● What is needed
Restate word for word the lines of the entries below, starting with the line that holds "Click toolbar help" and ending with the line that holds "The width and height of the screenshot is (825, 510).", and no others.

(Source records)

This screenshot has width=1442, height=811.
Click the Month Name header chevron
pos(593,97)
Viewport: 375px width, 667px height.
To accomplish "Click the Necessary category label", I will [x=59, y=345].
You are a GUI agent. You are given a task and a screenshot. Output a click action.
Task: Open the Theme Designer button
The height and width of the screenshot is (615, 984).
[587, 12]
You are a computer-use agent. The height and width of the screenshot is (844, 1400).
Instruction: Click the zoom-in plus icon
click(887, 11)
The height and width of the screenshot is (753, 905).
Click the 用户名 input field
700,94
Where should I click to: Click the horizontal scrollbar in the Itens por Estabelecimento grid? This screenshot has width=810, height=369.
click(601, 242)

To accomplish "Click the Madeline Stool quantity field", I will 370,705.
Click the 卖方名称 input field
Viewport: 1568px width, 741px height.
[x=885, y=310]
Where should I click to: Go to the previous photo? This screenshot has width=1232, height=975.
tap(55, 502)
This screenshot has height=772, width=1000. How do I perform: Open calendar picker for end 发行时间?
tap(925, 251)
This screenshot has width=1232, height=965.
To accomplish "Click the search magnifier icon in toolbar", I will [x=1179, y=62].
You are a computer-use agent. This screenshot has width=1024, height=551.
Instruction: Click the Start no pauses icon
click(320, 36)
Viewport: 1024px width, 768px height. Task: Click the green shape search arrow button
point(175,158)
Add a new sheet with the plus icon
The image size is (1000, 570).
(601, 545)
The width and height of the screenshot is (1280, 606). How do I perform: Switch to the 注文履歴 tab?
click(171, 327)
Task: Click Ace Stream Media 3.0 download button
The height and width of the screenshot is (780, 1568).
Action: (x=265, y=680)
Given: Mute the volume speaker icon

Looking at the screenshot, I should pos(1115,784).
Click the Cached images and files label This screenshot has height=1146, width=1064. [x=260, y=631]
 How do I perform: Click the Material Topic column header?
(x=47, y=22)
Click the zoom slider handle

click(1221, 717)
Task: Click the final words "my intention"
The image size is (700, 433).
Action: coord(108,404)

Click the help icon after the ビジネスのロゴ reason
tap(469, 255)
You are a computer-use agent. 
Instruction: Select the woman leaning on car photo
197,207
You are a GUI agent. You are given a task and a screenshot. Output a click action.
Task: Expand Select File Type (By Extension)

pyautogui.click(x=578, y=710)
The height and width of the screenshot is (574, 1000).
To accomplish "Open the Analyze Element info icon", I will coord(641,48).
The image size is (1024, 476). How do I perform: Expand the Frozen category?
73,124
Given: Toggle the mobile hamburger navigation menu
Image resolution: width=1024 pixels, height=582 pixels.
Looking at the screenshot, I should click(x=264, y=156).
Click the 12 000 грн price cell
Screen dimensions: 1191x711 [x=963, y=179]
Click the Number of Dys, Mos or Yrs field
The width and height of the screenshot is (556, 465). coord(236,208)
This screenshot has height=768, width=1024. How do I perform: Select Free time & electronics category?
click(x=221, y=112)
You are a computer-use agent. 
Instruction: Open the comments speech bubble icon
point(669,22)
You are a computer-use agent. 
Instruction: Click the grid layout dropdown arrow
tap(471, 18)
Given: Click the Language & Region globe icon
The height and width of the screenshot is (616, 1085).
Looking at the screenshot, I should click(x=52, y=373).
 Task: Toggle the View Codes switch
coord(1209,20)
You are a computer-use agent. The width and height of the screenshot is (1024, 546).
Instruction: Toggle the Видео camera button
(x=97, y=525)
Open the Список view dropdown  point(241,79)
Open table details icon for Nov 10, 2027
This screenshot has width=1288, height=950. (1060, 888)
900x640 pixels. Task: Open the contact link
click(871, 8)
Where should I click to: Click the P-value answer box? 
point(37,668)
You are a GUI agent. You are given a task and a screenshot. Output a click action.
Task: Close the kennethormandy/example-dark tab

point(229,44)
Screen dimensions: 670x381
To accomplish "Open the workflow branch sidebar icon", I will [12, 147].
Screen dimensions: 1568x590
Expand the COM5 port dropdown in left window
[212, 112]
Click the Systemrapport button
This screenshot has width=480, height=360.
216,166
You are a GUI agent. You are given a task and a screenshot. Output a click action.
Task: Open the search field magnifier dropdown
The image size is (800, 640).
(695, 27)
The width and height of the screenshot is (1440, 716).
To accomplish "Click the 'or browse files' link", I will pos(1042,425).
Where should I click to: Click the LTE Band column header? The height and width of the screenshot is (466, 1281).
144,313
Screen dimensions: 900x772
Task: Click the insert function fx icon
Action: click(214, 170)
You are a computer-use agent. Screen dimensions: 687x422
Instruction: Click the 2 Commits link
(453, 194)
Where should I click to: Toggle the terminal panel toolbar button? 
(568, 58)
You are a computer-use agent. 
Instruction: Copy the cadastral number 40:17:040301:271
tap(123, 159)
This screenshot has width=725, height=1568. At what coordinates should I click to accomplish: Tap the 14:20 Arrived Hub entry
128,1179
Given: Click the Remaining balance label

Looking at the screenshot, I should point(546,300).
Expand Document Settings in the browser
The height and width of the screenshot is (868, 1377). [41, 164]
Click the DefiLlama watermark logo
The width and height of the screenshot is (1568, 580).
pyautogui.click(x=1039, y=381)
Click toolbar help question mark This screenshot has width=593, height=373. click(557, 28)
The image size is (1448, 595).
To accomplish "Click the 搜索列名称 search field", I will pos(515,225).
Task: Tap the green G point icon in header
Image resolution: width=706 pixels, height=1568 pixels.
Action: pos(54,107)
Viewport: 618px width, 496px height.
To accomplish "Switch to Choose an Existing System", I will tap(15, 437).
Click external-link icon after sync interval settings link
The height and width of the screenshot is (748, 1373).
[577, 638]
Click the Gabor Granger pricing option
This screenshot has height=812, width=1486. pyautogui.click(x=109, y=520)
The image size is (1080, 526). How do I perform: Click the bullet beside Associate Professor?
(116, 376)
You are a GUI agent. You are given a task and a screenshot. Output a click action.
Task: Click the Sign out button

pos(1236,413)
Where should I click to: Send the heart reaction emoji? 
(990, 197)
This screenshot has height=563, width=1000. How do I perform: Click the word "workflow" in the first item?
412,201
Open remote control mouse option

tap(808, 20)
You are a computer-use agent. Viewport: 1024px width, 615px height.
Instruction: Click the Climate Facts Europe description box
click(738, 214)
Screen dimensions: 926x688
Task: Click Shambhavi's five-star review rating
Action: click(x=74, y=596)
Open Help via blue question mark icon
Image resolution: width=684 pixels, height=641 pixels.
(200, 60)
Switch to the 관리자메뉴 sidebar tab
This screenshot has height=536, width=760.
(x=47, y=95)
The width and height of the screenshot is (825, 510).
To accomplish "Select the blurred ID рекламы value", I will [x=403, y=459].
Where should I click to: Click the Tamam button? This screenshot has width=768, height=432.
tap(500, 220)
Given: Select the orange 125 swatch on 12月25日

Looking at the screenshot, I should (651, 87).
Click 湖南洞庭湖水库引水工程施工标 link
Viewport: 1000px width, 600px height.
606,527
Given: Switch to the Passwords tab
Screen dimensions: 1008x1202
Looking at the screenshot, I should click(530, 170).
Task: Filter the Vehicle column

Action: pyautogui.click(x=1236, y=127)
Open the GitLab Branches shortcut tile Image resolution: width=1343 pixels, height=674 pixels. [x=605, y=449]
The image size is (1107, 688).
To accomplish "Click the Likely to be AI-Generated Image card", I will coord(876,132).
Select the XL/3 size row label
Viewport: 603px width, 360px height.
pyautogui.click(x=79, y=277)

● Your response
Click toolbar help question mark This screenshot has width=593, height=373. click(557, 28)
The image size is (1448, 595).
To accomplish "Click the 搜索列名称 search field", I will pos(515,225).
Task: Tap the green G point icon in header
Image resolution: width=706 pixels, height=1568 pixels.
Action: pos(54,107)
Viewport: 618px width, 496px height.
To accomplish "Switch to Choose an Existing System", I will tap(15, 437).
Click external-link icon after sync interval settings link
The height and width of the screenshot is (748, 1373).
[577, 638]
Click the Gabor Granger pricing option
This screenshot has height=812, width=1486. pyautogui.click(x=109, y=520)
The image size is (1080, 526). How do I perform: Click the bullet beside Associate Professor?
(116, 376)
You are a GUI agent. You are given a task and a screenshot. Output a click action.
Task: Click the Sign out button

pos(1236,413)
Where should I click to: Send the heart reaction emoji? 
(990, 197)
This screenshot has height=563, width=1000. How do I perform: Click the word "workflow" in the first item?
412,201
Open remote control mouse option

tap(808, 20)
You are a computer-use agent. Viewport: 1024px width, 615px height.
Instruction: Click the Climate Facts Europe description box
click(738, 214)
Screen dimensions: 926x688
Task: Click Shambhavi's five-star review rating
Action: click(x=74, y=596)
Open Help via blue question mark icon
Image resolution: width=684 pixels, height=641 pixels.
(200, 60)
Switch to the 관리자메뉴 sidebar tab
This screenshot has height=536, width=760.
(x=47, y=95)
The width and height of the screenshot is (825, 510).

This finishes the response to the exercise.